___ DATA ROWS ___
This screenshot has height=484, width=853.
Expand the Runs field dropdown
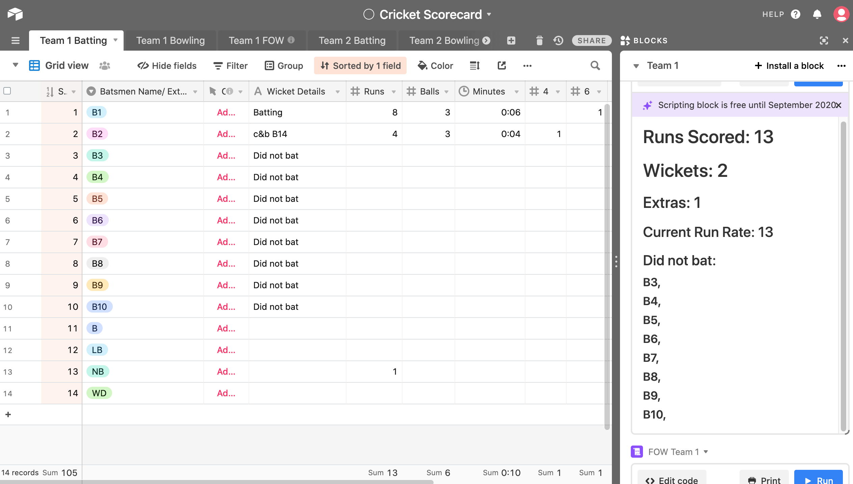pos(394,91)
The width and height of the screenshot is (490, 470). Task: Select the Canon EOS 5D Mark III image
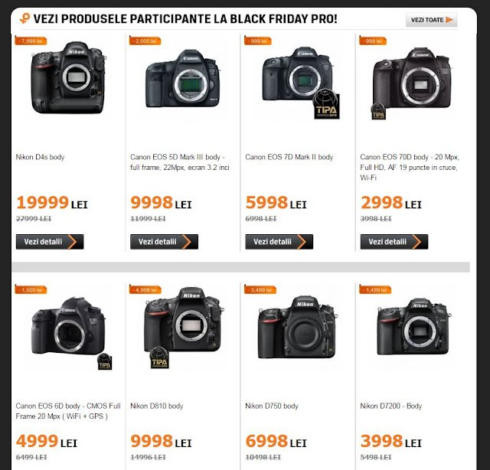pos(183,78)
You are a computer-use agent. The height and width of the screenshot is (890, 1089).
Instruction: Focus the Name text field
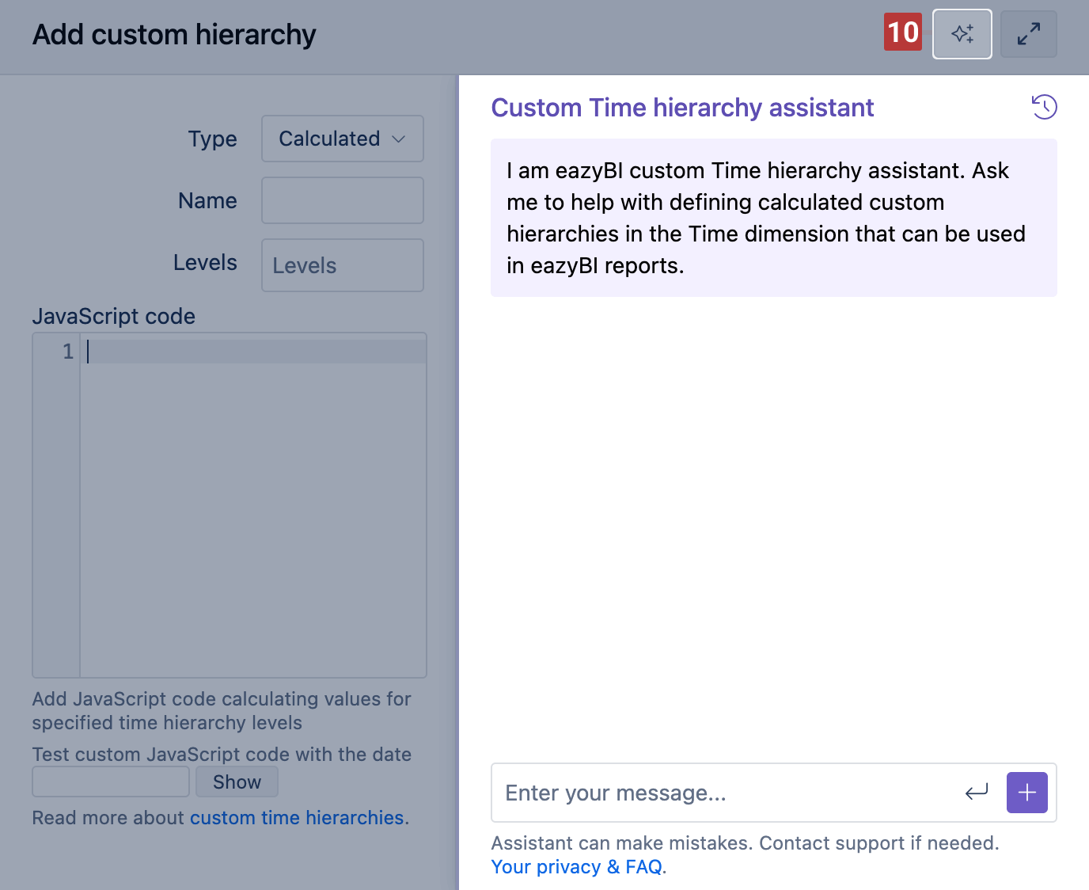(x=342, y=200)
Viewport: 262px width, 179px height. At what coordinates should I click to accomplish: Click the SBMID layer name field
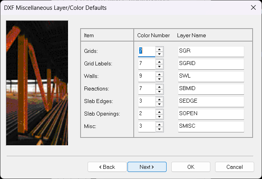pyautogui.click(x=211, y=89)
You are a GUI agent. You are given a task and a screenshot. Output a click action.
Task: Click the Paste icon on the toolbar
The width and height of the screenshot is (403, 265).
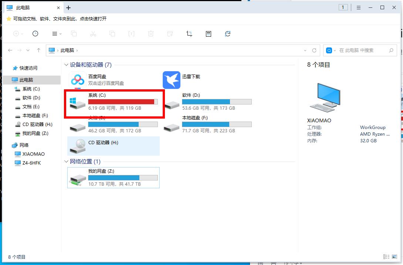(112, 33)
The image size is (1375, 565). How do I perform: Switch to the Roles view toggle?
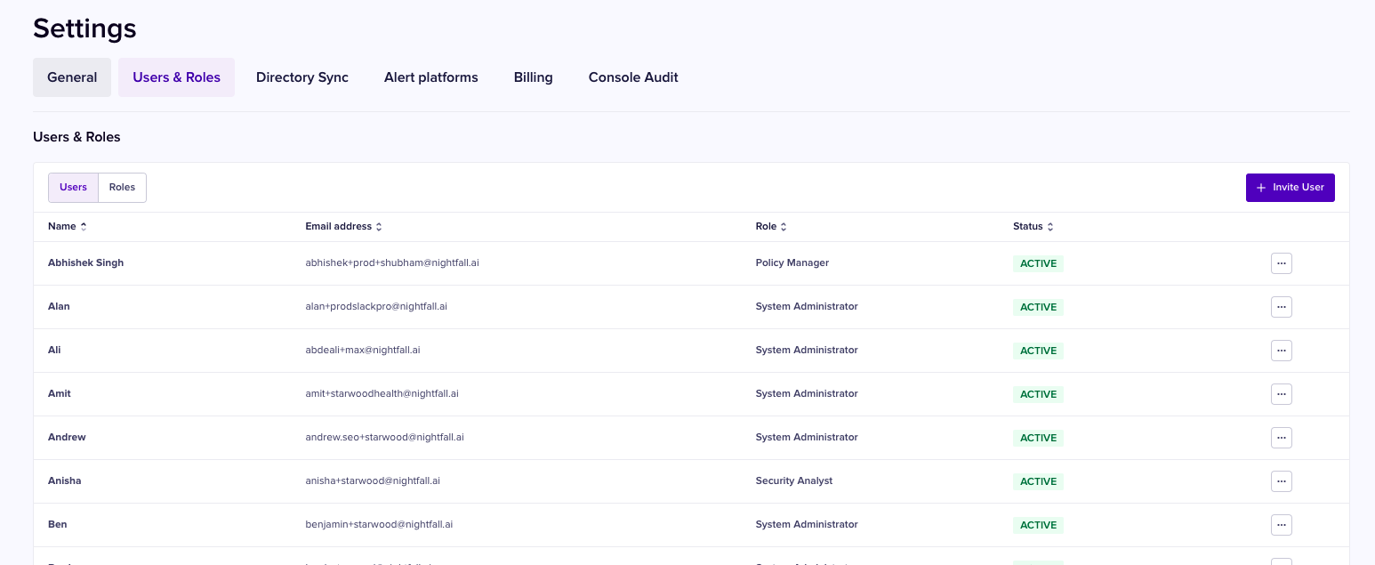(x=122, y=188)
___
Write out all of the data above word for word, omitting the pictures.

This screenshot has height=484, width=853.
Expand the Runs field dropdown
pos(394,91)
The width and height of the screenshot is (490, 470). Task: Select the Canon EOS 5D Mark III image
pos(183,78)
You are a computer-use agent. The height and width of the screenshot is (890, 1089).
Instruction: Focus the Name text field
(x=342, y=200)
Viewport: 262px width, 179px height. At what coordinates should I click to accomplish: Click the SBMID layer name field
pyautogui.click(x=211, y=89)
You are a GUI agent. You are given a task and a screenshot. Output a click action.
Task: Click the Paste icon on the toolbar
The width and height of the screenshot is (403, 265).
(112, 33)
The image size is (1375, 565). How do I perform: Switch to the Roles view toggle?
(x=122, y=188)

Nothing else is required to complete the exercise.